Abseits der optischen Komponente kann sich ein Produkt aber auch über Emotionen differenzieren. Gefühle spielen vor allem bei traditionsreichen Produkten eine große Rolle. Denn dort funktioniert die Bindung eher über die Marke als über die Hülle. Bei alteingesessenen Marken dürfe man nur wenig am Design verändern, ist Abbrederis überzeugt. Urbaneks Einstellung ist eine ähnliche: „Nur der sanfte Weg ist der richtige. Der Wert einer Marke liegt in ihrer Beständigkeit.“

Wichtig ist, dass der Kunde das Produkt nach dessen Relaunch wieder erkennt. „Veränderungen dürfen nicht zu stark auffallen“, sagt Susanne Vostrel von der Werbeagentur Dasuno, denn sonst „neigen die Leute dazu sich zu beschweren.“ Das ist auch der Grund, warum man die Rumkugelverpackung der Firma Manner nur dezent verjüngt hat. Die Farben sind gedeckter als früher, die Kokosnuss hat ihren Blaustich verloren. Das Palmblatt ist weit weniger grell. Die Verpackung ist dennoch ähnlich. „Wir wollten das Produkt einfach zeitgemäßer gestalten“, sagt Vostrel.


Warum ist die Milch immer blau? Farben, Texte und Bildanteile sind daher wesentliche Bestandteile einer Oberfläche. Doch woher weiß ein Designer, welche Farben er für sein Produkt verwenden muss?

Zum einem werde dem Designer dies in der Ausbildung mit auf den Weg gegeben.
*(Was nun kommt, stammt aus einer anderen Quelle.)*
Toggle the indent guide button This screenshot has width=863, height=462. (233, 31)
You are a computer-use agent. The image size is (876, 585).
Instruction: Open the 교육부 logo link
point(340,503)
Bei einem Buntwaschmittel ist klar, dass viele Farben verwendet werden. Bei Mineralwasser mit Kohlensäure sind Farben wie Gelb oder Rot eher unpassend, sagt Abbrederis. Und dass man Schinken nicht in Neonfarben verpackt, sondern eher in Landschaftstöne hüllt, liege auf der Hand.

Urbanek will da lieber mit den Konventionen brechen. Er findet, dass Apfelsaft nicht immer grün sowie Milch nicht immer blau sein muss. „Denn mit der Farbe Blau hat die Milch doch überhaupt nichts zu tun.“ Und ob eine Verpackung wirklich gut gemacht sei oder nicht, sagt Bauer, sehe man letztlich zumindest an einem: an den Verkaufszahlen.